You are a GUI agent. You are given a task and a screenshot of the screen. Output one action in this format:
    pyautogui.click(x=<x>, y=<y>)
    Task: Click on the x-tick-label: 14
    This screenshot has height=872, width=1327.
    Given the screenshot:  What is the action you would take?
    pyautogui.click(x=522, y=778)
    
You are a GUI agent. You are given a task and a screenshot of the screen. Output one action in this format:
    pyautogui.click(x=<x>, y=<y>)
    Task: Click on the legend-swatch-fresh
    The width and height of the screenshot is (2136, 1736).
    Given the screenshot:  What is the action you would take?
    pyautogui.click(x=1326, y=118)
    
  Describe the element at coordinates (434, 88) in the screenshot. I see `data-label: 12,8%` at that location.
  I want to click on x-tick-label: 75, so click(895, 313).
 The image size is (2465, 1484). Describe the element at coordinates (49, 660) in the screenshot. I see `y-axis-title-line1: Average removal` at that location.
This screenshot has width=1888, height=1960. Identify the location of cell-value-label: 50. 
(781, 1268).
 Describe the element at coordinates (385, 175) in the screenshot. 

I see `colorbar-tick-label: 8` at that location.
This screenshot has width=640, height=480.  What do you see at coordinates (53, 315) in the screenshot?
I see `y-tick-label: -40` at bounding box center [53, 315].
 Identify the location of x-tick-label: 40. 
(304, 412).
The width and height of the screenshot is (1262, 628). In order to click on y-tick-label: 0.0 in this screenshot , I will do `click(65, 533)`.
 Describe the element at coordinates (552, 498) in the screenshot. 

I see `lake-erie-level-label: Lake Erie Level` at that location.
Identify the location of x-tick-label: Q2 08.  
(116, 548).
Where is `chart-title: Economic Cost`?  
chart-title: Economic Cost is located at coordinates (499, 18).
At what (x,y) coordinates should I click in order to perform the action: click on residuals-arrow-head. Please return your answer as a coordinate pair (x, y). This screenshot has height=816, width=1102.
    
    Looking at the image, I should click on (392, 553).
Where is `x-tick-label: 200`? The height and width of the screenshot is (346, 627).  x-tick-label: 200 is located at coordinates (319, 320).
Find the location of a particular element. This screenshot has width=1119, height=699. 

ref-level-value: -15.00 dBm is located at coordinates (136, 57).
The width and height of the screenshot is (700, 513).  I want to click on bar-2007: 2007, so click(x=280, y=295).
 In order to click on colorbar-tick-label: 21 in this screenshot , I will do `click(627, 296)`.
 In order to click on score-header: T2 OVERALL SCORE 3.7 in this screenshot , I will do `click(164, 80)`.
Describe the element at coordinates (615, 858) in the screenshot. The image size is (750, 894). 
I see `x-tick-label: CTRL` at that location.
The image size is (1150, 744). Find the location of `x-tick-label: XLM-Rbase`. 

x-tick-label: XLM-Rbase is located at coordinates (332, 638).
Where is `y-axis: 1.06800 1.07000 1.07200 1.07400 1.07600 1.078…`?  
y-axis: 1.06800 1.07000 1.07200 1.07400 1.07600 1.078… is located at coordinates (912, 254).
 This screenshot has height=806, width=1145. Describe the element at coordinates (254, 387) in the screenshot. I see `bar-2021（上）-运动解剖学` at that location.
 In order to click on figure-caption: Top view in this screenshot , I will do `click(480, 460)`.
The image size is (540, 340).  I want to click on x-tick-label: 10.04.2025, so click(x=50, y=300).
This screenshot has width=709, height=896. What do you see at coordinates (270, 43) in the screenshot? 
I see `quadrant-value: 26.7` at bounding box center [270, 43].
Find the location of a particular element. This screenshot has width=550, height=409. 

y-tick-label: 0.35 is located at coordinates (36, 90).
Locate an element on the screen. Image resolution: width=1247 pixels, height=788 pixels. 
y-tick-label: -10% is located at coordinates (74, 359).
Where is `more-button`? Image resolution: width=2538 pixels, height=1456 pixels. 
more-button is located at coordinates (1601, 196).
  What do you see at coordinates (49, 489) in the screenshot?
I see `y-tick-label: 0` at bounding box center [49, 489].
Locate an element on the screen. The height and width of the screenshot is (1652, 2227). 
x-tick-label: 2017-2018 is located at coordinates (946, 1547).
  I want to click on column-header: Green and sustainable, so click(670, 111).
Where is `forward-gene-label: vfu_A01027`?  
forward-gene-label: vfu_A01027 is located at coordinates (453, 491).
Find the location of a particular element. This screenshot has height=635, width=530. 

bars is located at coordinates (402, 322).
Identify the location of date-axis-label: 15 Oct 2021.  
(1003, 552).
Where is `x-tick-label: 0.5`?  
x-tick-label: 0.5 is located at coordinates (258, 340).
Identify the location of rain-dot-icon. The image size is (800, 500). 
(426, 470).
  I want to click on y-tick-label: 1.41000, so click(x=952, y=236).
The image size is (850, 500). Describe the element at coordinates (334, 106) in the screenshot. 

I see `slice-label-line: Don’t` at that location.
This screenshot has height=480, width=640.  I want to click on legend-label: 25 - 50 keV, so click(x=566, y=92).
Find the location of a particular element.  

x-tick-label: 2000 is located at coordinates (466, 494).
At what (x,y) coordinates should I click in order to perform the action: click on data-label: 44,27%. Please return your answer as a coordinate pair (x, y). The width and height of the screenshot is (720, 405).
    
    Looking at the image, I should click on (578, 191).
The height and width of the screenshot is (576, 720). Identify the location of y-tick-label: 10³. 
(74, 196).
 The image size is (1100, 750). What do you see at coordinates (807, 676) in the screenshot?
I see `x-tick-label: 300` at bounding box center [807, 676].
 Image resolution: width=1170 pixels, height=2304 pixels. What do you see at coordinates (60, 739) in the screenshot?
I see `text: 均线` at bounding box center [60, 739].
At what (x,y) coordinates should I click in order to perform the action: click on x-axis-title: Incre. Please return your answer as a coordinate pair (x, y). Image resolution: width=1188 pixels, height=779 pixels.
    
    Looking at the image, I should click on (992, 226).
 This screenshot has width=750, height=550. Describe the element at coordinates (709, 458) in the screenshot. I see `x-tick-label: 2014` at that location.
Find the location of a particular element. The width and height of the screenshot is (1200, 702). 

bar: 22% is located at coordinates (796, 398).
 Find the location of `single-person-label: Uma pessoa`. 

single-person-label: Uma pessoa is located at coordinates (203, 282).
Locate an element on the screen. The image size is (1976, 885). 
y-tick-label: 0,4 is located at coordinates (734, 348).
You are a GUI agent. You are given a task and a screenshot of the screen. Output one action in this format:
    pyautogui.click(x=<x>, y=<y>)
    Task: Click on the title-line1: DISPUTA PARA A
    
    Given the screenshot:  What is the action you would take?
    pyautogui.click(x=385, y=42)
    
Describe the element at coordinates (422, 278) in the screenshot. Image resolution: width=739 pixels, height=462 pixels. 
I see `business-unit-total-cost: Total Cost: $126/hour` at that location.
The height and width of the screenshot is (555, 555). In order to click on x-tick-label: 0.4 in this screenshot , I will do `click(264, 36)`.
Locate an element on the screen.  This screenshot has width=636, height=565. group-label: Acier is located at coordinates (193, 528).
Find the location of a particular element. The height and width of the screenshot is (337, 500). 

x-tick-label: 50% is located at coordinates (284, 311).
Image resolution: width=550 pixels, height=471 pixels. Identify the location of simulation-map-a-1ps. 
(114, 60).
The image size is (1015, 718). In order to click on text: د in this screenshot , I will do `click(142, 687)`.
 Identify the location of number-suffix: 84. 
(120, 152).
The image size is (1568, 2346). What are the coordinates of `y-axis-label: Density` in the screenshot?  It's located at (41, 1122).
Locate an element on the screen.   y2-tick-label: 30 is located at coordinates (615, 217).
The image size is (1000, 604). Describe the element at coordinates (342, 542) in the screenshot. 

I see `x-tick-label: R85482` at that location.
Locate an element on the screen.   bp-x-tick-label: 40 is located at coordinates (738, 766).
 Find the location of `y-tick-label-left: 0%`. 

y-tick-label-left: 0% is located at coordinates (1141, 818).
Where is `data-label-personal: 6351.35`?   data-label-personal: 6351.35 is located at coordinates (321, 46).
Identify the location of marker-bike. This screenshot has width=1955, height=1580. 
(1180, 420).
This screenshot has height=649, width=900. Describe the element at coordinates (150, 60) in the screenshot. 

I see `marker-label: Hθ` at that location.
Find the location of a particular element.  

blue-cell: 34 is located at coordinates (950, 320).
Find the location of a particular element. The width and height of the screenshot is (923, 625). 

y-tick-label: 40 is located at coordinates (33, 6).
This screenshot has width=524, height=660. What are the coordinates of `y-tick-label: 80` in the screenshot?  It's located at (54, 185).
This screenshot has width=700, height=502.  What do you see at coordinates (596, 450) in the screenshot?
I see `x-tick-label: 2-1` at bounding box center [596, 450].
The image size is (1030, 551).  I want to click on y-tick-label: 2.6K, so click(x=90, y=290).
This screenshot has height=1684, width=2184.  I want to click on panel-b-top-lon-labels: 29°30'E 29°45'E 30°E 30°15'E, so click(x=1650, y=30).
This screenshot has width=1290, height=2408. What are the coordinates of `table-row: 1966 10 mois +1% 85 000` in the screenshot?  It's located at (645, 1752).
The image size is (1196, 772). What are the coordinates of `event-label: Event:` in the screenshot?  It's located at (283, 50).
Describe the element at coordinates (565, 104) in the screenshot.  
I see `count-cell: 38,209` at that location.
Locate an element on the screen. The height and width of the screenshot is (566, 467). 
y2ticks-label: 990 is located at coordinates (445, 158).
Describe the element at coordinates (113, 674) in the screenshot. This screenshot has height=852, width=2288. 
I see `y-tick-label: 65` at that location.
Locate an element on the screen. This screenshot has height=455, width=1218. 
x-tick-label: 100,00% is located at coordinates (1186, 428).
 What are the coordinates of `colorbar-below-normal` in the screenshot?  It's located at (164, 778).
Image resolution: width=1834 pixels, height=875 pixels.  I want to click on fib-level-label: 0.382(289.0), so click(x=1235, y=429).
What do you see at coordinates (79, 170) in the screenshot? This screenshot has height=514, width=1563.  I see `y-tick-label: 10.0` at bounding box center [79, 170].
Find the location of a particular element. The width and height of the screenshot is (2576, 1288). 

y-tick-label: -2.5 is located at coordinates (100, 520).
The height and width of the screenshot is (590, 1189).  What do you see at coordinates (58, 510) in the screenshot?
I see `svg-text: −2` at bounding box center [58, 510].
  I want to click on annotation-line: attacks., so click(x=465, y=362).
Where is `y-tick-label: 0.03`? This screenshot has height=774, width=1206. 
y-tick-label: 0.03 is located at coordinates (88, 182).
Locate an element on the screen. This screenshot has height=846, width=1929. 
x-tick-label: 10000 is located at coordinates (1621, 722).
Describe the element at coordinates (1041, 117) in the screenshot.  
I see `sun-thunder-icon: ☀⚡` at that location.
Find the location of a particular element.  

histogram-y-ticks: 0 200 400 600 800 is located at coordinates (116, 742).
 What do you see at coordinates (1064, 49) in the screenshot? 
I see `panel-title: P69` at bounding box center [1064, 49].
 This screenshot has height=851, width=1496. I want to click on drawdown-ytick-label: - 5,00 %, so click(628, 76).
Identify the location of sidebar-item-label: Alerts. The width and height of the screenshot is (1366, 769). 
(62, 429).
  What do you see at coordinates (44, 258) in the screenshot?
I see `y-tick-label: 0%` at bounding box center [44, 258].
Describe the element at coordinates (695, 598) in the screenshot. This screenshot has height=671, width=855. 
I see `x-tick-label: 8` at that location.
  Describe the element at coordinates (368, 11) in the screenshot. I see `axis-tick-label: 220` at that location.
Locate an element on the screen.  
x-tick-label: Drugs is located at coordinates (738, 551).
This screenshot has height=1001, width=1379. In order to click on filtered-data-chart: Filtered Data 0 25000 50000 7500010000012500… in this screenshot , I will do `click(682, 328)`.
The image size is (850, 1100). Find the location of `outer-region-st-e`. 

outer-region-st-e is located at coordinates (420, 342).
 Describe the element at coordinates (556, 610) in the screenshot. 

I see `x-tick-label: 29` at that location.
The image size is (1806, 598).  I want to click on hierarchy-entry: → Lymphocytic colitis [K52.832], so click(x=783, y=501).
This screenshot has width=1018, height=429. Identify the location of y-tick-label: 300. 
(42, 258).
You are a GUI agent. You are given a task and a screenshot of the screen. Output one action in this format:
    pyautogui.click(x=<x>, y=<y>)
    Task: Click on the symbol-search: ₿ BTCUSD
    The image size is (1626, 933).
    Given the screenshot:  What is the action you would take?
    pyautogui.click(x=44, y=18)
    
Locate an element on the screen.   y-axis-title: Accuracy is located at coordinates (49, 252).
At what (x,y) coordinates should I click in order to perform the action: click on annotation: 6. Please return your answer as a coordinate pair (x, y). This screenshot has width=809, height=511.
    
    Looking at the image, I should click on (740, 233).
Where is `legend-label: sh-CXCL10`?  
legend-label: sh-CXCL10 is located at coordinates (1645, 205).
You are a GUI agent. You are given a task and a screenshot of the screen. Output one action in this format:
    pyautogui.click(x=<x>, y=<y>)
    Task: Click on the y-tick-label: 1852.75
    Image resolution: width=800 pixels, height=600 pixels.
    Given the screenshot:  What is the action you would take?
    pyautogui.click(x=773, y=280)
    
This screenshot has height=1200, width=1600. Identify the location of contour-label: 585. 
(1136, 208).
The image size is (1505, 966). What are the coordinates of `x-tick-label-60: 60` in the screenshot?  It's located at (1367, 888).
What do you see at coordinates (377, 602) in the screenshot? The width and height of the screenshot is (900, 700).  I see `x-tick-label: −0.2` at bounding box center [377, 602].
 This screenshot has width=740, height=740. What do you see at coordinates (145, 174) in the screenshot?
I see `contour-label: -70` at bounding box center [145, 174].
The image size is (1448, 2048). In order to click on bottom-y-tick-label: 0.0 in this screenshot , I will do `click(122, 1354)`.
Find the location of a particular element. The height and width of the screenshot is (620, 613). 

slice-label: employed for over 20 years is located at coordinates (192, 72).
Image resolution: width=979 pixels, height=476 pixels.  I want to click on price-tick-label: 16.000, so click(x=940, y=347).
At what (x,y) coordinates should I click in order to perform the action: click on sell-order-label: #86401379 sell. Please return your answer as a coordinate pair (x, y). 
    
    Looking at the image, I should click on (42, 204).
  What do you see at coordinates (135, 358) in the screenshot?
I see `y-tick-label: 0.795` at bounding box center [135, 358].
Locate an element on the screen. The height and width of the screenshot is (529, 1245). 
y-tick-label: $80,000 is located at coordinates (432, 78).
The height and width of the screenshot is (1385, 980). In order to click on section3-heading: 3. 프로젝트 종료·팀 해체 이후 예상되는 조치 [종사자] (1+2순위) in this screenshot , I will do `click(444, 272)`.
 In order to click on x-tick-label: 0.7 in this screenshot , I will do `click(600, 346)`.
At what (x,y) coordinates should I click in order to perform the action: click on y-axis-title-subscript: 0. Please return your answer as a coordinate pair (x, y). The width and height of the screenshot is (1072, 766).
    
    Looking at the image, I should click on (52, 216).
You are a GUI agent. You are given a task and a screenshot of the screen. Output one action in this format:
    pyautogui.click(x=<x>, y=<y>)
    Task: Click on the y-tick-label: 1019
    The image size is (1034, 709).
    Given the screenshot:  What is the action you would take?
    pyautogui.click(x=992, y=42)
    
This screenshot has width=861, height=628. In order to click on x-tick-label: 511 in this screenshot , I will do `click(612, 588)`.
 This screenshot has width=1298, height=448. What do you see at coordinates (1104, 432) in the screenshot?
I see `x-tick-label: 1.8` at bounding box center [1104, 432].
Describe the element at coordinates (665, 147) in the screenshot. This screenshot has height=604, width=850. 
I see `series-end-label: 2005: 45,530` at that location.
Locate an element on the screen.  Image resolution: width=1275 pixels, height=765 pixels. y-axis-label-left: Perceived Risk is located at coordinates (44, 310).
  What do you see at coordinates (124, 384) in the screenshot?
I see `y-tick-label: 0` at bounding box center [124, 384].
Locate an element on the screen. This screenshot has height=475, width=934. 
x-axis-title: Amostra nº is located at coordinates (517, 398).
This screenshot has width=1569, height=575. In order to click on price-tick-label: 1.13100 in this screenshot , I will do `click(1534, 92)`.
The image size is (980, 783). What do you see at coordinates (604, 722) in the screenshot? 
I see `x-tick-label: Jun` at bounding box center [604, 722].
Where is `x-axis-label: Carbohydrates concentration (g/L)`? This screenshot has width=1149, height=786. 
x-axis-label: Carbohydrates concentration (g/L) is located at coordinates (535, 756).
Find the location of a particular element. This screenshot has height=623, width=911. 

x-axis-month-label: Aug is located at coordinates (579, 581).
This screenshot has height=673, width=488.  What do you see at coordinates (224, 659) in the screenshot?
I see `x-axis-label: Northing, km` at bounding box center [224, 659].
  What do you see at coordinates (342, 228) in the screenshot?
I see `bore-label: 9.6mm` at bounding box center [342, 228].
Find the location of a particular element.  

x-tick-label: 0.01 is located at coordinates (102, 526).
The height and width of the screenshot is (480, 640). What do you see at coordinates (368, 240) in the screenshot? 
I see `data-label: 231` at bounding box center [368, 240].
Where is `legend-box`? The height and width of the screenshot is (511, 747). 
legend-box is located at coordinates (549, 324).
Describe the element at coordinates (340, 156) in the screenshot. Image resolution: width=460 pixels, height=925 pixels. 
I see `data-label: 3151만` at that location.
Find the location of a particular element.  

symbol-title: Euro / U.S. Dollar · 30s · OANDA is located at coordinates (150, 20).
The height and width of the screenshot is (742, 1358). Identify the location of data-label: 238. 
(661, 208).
..........
WHAT IS BEING ASKED: Copy the items starting at the line that contains "Describe the element at coordinates (1041, 117)" and ending after the line that contains "center [44, 258].". Swap "particular" for "specific" and leave everything else unchanged.

EXERCISE RESULT:
Describe the element at coordinates (1041, 117) in the screenshot.  
I see `sun-thunder-icon: ☀⚡` at that location.
Find the location of a specific element.  

histogram-y-ticks: 0 200 400 600 800 is located at coordinates (116, 742).
 What do you see at coordinates (1064, 49) in the screenshot? 
I see `panel-title: P69` at bounding box center [1064, 49].
 This screenshot has height=851, width=1496. I want to click on drawdown-ytick-label: - 5,00 %, so click(628, 76).
Identify the location of sidebar-item-label: Alerts. The width and height of the screenshot is (1366, 769). 
(62, 429).
  What do you see at coordinates (44, 258) in the screenshot?
I see `y-tick-label: 0%` at bounding box center [44, 258].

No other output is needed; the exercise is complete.